À l’instar des grands monastères qui s’organisaient autour de l’église conventuelle, Auroville se développe, de manière organique autour du Matrimandir. Ce temple, qui constitue un pôle d’attraction magnétique, n’a pas été consacré à l’honneur d’une divinité en particulier, mais représente un hommage gracieux rendu à la paix universelle et symbolise l’aspiration ardente des habitants d’Auroville vers le divin. Sorte de biodôme, rappelant les constructions de l’Américain Buckminster Fuller, les facettes de son enveloppe extérieure ont été recouvertes de feuilles d’or et cette structure prend des allures d’astre flamboyant au coucher du soleil.
Véritable utérus architectural, le Matrimandir accueille et amplifie les rayons de l’astre solaire qui est invité à pénétrer le sanctuaire par le biais d’un oculus. Le filtre lumineux est distillé à l’intérieur d’une boule en cristal de 90 cm de diamètre qui a été disposée au centre du sanctuaire. Douze immenses colonnes de marbre blanc forment l’immatérielle forêt qui entoure ce nucléus qui permet de réverbérer en les décomposant toutes les déclinaisons du rayon lumineux.
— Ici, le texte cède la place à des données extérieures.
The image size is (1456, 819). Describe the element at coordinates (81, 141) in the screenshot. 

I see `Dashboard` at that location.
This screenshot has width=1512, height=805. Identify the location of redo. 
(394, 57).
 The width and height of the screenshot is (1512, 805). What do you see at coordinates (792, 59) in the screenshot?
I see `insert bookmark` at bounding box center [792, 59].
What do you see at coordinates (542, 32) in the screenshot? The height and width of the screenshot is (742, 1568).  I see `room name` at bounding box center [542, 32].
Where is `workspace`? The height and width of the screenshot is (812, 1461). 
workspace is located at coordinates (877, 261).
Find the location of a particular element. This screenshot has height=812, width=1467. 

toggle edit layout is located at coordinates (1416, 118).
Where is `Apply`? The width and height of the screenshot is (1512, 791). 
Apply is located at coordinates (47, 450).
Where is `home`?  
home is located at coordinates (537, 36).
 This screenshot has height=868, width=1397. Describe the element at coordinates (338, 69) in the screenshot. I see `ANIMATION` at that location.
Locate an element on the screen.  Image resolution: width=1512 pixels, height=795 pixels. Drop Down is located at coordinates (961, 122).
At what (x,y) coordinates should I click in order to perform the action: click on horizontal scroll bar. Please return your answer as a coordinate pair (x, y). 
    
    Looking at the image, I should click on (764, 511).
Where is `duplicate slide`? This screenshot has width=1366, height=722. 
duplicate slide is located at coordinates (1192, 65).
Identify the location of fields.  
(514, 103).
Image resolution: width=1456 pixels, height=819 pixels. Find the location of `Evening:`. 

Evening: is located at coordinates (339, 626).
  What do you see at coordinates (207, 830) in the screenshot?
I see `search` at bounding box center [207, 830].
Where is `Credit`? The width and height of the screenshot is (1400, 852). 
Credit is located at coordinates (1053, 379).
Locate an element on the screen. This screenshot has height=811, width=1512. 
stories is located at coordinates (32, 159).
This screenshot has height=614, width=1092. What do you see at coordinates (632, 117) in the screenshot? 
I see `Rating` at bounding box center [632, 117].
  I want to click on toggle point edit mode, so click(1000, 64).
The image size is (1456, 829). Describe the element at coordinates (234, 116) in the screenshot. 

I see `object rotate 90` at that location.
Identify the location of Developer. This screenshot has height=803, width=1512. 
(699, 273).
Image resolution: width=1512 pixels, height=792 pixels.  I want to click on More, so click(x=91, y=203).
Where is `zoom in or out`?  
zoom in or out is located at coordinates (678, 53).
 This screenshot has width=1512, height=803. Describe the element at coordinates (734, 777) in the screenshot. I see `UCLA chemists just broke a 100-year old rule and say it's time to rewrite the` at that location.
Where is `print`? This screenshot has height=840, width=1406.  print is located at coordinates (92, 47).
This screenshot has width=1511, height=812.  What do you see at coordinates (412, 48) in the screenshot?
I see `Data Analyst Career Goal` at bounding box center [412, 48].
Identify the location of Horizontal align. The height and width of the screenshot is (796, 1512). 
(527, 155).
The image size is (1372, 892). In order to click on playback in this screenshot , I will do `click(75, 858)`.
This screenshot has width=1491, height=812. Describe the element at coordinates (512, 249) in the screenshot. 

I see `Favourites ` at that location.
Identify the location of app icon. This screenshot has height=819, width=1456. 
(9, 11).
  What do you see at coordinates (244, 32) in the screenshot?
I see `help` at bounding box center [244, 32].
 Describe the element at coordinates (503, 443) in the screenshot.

Une assemblée silencieuse se recueille, ses membres éparpillés autour du vortex de lumière. Hommes et femmes sont venus unir leur prière au cœur d’un temple dédié à la vie cosmique. L’orient et l’occident, le principe femelle et le principe mâle, tous les ingrédients de la divine alchimie sont enfin réunis dans la fournaise ardente de cet amour qui ne s’éteint jamais. Auroville, malgré toutes ses contradictions et ses limitations, demeure un espace unique au monde qui atteste de la portée de l’œuvre et de la vie de Sri Aurobindo, simple sâdhu engagé sur le chemin de l’authentique réalisation intérieure.